◆ **Task**
Your output must be the lines below from the line containing "The width and" to the line containing "You are a computer-use agent. 713x901 pixels.", both lines included, reproduced exactly and without pictures.

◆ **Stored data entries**
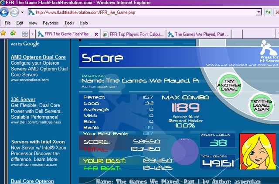Open the recent pages dropdown beside Forward
This screenshot has height=184, width=279.
point(22,12)
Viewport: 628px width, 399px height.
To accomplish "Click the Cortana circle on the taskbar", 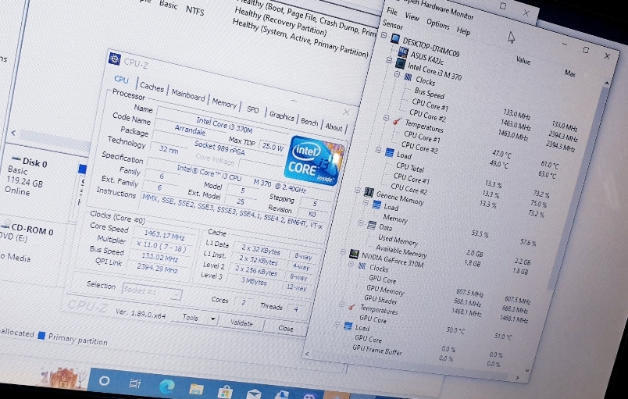I will 104,381.
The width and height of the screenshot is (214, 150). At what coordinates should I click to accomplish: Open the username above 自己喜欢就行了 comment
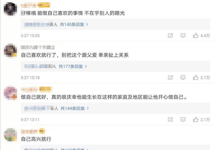pos(37,47)
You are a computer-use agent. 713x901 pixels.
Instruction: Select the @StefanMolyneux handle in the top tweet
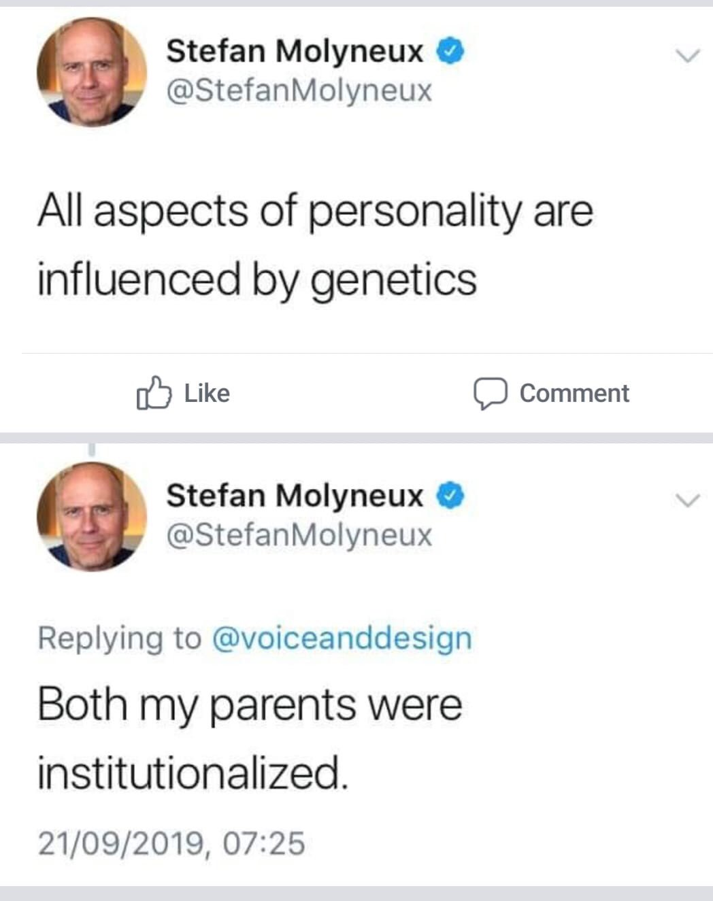coord(299,90)
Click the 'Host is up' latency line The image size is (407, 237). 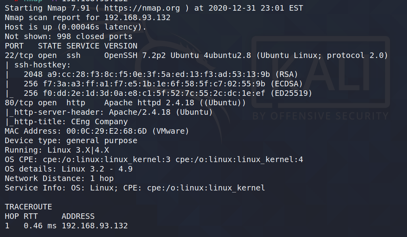click(75, 27)
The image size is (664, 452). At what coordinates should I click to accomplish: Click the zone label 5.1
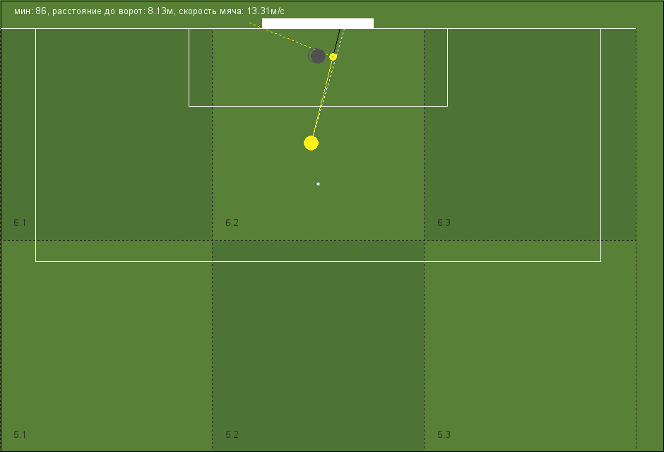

◆ **Exercise answer**
The width and height of the screenshot is (214, 150). At what coordinates should I click to accomplish: Open the username above 自己喜欢就行了 comment
pos(37,47)
You are a computer-use agent. 713x901 pixels.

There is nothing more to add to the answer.